US-Anwälte prüfen Klage gegen Lufthansa

Opferanwälte gehen in Stellung. Sie wollen zeigen, dass neben dem Copiloten auch die Lufthansa schuld ist am Tod von 150 Menschen.

Von Peter Hossli

4u9525Sein Büro liegt hoch oben im Himmel, in einem Wolkenkratzer in New York. «Flugunfall-Anwalt» ist sein Beruf. Er hat Lunte gerochen. «Ja, wir prüfen eine Klage gegen Lufthansa», sagt Brian Alexander, Partner der Kanzlei Kreindler & Kreindler. «Wie bei anderen US-Kanzleien laufen bei uns die Vorbereitungen.»

Noch hat er keine Angehö­rigen der Opfer von Germanwings-Flug 9525 als Klienten gewinnen können. Aber: «Das ist zu diesem Zeitpunkt normal», sagt Alexander. «Die Klagen folgen nach der Trauer.»

Er muss es wissen. Seine Kanzlei ist weltweit führend bei Forderungen nach Unfällen mit Flugzeugen. Stürzt eine Piper ab oder verschwindet eine Boeing im Chinesischen Meer – schnell sind Anwälte von Krein­dler & Kreindler zur Stelle. Sie
suchen Schuldige, denen sie möglichst hohe Zahlungen an die Opfer abringen: vor Gericht oder in Vergleichen. Die Anwälte selbst kassieren 30 Prozent.

Am 24. März sperrte Copilot Andreas Lubitz (†  27) den Piloten aus dem Cockpit von Flug 4U 9525 aus, unterwegs von Barcelona nach Düsseldorf.
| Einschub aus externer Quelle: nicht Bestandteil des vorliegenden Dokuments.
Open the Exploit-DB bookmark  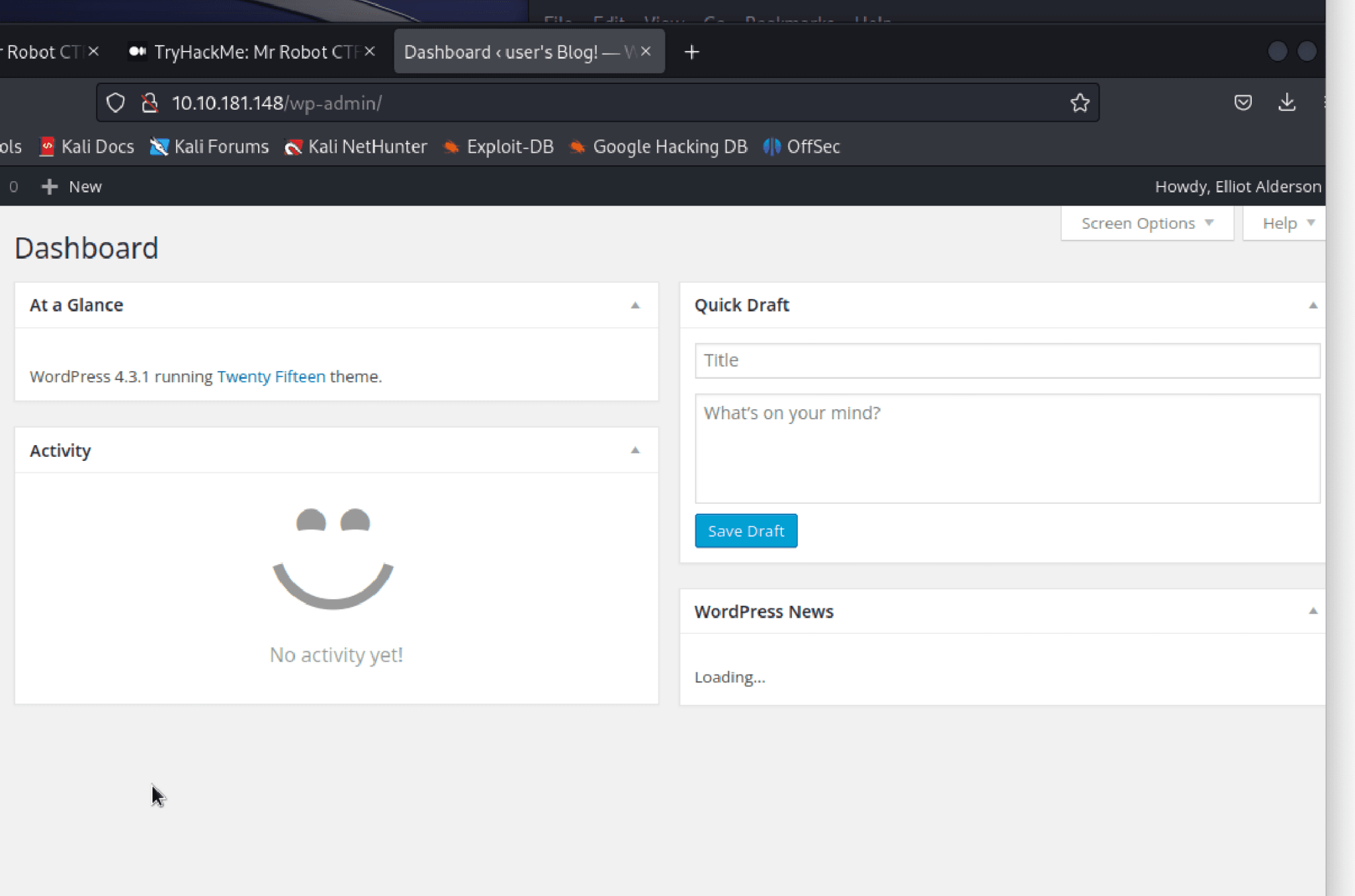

Lubitz flog den Airbus absichtlich in die französischen Alpen. Er riss 149 Menschen mit in den Tod. Wer trägt die Schuld? Nur Lubitz? Oder hätte Germanwings-Mutter Lufthansa Warnsignale lesen und handeln müssen? Hätte Lubitz fliegen dürfen? Er, der 2009 wegen Depressionen die Pilotenausbildung unterbrechen musste und in psychotherapeutischer Behandlung war. Die Ärzte attestierten bei ihm erhöhte Selbstmordgefahr.

Nach der Behandlung erhielt Lubitz den Pilotenschein. Germanwings heuerte ihn an – mit dem Vermerk, er müsse sich «besonders regelhaft» medizinischen Tests stellen. Im Zeugnis finden sich Hinweise auf Depressionen. Treten diese erneut auf, darf er nie mehr fliegen.

Trifft die Airline bei einem Crash keine Schuld, ist die Schadenssumme bei 140 000 Euro pro Opfer gedeckelt. Bei Fahrlässigkeit entfällt die Obergrenze. Zwei Stränge verfolgt Alexander, um der Lufthansa die Verletzung der Sorgfalt zu belegen:

• Hat die Airline wissentlich einen Piloten ins Cockpit gesetzt, dessen mentale Verfassung die Passagiere gefährdete?

• Führte die Lufthansa die in den USA übliche Zwei-Personen-Regel pro Cockpit nicht ein, um Geld zu sparen? Die Regel erhöht klar die Sicherheit.

An Bord waren drei Amerikaner. Sie dürften in den USA klagen. Laut «Spiegel» prüft der Berliner Anwalt Elmar Giemulla, für deutsche Opfer vor US-Gericht zu ziehen. Anwalt Ale­xander hält dies für möglich, da Lubitz an einer Lufthansa-Schule in Arizona das Fliegen lernte.

Ohnehin können theoretisch alle Angehörigen in den USA klagen – wegen eines Piraten­gesetzes. Um Schiffe auf hoher See zu schützen, verabschiedete Amerika 1789 den Alien Tort Claims Act. Das Gesetz erlaubt es, ausländische Firmen und Personen für Vergehen im Ausland vor US-Gerichte zu zerren.

«Derzeit geht es darum, den Angehörigen möglichst schnell zu helfen», sagt eine Lufthansa-Sprecherin. Pro Opfer hat der Konzern 50 000 Euro gesprochen, «als Vorschuss auf weitergehende Schadenersatzansprüche», so Lufthansa. «Natürlich wird Germanwings Schadenersatzverpflichtungen nachkommen», sagt sie. «Wir gehen davon aus, dass alle wesentlichen Ansprüche im Rahmen der gesetzlichen Haftpflicht der Germanwings ausreichend versichert sind.»